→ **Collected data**
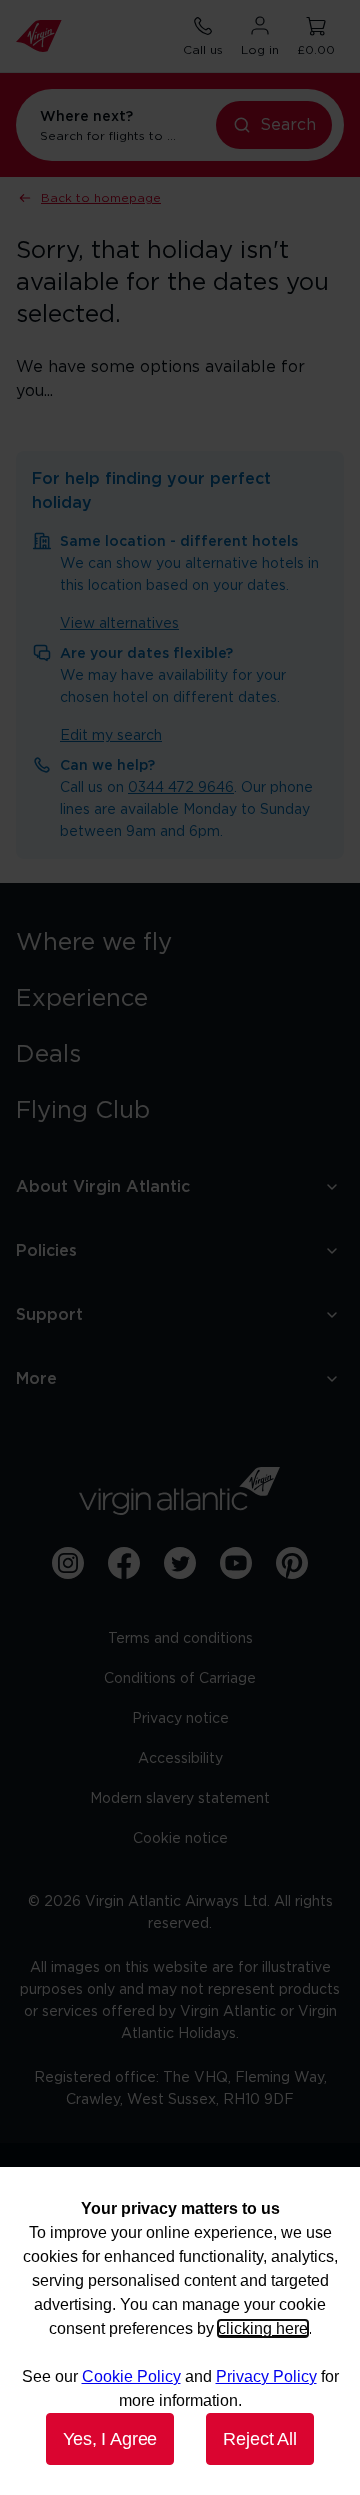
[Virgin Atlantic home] (39, 36)
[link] (180, 943)
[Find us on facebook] (124, 1563)
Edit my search (111, 736)
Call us (203, 50)
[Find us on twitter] (180, 1563)
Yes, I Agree (110, 2439)
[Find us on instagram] (68, 1563)
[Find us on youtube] (236, 1563)
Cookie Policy (131, 2376)
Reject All (259, 2439)
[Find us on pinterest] (292, 1563)
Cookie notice (180, 1839)
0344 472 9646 (181, 788)
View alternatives (119, 624)
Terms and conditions (180, 1639)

→ **Work instructions**
Only a verbatim transcription of the lines from the one containing "[Find us on instagram] (68, 1563)" through the last line of the records counts as the answer.

→ **Answer to this task**
[Find us on instagram] (68, 1563)
[Find us on youtube] (236, 1563)
Cookie Policy (131, 2376)
Reject All (259, 2439)
[Find us on pinterest] (292, 1563)
Cookie notice (180, 1839)
0344 472 9646 (181, 788)
View alternatives (119, 624)
Terms and conditions (180, 1639)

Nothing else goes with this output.